**PROBLEM DETAILS**
Pull every line from the records that has the word "Toggle" in it.

Data entries
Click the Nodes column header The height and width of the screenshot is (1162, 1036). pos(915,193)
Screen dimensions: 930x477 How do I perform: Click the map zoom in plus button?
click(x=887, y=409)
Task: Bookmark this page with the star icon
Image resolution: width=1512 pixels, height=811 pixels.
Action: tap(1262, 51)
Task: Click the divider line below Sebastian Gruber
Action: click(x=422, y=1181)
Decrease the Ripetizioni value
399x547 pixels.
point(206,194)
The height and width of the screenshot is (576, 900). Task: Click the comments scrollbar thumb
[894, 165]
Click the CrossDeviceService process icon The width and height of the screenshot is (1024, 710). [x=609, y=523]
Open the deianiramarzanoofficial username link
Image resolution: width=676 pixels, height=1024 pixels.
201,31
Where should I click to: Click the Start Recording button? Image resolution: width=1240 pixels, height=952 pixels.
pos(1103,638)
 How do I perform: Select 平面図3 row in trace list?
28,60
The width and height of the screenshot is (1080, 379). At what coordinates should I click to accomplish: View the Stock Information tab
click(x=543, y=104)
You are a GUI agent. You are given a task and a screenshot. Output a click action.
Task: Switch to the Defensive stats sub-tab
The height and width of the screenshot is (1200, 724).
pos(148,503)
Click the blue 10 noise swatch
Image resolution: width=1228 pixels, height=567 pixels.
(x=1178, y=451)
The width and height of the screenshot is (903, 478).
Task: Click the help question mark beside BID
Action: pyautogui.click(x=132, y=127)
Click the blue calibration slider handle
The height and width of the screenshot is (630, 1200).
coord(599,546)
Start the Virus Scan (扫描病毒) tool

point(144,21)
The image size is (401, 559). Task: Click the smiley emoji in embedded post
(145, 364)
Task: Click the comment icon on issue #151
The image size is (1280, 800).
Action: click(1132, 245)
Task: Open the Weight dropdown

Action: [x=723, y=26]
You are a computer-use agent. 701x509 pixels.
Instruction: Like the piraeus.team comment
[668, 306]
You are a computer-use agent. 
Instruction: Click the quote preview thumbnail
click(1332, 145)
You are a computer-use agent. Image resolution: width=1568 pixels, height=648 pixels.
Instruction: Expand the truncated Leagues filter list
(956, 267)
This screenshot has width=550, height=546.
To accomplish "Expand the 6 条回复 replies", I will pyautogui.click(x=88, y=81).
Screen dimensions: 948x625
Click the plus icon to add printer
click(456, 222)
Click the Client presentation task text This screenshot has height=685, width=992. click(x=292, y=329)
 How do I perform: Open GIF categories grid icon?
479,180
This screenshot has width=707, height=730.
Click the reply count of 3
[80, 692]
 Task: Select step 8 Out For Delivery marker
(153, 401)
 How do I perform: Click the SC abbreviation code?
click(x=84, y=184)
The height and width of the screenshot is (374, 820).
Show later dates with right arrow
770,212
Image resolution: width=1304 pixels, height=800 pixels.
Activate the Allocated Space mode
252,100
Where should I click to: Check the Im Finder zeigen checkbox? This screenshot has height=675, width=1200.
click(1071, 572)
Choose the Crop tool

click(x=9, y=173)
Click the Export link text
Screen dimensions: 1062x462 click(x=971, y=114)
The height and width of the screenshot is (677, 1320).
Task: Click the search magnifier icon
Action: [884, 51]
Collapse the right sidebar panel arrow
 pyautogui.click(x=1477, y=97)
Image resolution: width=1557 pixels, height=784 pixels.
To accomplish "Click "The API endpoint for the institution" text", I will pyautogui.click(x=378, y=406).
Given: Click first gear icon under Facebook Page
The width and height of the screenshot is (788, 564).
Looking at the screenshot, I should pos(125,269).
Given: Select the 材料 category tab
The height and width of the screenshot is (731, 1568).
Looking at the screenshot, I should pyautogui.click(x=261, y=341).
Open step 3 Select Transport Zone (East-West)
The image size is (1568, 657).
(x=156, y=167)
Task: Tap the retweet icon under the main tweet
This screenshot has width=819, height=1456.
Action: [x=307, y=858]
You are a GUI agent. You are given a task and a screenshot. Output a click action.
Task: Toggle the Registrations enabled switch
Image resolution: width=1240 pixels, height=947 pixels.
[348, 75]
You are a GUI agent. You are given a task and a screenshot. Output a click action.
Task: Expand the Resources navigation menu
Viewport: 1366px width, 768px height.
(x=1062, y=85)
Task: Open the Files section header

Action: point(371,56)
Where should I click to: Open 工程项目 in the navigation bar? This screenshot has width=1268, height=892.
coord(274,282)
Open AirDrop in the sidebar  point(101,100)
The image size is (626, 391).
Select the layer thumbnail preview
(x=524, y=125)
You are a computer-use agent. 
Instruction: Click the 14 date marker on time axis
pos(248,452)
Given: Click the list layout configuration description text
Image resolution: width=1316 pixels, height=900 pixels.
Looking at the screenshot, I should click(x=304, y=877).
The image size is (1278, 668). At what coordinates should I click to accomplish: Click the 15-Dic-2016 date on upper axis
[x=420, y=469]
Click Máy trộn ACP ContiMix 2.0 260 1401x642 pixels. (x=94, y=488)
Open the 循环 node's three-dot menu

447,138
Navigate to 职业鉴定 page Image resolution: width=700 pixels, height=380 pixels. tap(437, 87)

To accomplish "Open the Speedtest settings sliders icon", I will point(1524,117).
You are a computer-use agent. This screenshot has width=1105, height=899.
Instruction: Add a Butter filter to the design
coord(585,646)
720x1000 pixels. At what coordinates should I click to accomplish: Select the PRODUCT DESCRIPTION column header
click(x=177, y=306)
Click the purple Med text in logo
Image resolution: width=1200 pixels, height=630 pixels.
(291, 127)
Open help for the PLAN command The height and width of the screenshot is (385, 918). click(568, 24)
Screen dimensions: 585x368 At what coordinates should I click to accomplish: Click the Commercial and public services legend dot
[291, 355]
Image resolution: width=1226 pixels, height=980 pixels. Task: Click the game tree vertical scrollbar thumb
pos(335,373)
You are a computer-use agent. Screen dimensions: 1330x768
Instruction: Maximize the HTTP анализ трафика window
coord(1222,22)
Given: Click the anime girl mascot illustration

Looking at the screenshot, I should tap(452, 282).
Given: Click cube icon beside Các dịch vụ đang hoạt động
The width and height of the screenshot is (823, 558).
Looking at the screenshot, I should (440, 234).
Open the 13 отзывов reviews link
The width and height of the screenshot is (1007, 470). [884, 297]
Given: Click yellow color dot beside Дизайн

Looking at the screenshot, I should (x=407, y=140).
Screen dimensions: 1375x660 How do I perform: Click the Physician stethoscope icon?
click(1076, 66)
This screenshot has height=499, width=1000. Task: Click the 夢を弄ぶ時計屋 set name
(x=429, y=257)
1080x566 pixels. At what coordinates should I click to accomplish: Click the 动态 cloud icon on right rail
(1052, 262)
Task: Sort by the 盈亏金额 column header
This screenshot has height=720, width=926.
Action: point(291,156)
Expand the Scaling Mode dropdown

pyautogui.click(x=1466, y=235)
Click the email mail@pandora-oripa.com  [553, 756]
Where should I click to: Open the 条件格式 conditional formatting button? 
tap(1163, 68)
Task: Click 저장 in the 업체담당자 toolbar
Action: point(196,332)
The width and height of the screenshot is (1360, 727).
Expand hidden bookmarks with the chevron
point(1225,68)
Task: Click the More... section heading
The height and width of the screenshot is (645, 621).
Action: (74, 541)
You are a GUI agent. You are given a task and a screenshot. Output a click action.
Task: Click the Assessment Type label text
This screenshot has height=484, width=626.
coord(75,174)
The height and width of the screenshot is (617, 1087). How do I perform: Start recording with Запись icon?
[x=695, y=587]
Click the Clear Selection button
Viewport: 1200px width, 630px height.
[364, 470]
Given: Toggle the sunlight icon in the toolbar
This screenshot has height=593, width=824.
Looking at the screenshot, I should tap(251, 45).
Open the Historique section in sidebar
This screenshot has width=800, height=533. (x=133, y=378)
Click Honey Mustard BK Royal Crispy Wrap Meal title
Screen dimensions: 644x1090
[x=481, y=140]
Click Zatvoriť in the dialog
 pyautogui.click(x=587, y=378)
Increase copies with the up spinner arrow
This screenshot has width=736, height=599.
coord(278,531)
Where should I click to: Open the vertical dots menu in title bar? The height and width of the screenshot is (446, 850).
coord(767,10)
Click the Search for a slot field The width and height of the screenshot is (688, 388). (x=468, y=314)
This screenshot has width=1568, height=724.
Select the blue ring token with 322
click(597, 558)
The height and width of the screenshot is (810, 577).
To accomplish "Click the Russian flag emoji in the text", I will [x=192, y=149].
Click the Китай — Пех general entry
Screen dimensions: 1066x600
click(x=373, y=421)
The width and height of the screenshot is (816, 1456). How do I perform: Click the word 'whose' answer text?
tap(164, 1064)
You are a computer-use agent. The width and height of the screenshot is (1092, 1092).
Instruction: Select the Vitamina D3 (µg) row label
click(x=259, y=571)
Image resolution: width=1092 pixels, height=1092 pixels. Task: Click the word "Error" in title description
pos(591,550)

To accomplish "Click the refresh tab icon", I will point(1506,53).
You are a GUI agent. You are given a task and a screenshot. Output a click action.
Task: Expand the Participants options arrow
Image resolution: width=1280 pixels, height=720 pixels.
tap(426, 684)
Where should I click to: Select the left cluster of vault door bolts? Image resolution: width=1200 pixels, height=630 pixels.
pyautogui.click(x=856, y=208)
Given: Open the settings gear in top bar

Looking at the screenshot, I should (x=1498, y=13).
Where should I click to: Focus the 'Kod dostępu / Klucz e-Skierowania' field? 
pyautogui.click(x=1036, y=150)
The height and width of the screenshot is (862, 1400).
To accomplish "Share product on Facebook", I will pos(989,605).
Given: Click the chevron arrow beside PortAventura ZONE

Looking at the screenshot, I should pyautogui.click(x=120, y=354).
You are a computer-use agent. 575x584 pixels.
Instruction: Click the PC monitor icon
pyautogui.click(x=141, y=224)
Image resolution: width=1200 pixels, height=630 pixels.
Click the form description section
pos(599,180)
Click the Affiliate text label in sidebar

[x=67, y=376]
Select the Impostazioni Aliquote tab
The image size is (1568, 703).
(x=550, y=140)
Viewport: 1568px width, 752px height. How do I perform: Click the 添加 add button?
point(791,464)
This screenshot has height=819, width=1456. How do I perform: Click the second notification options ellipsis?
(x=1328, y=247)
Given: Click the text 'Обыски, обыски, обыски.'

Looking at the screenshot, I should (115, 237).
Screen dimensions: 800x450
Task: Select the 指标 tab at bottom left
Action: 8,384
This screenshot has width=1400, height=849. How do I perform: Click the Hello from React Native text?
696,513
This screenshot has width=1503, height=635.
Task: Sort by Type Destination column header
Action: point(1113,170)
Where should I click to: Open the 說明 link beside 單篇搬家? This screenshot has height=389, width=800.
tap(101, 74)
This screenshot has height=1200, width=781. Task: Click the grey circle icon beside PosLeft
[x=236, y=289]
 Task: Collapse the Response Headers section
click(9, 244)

**EXERCISE RESPONSE**
Task: Toggle the Registrations enabled switch
Given: Toggle the sunlight icon in the toolbar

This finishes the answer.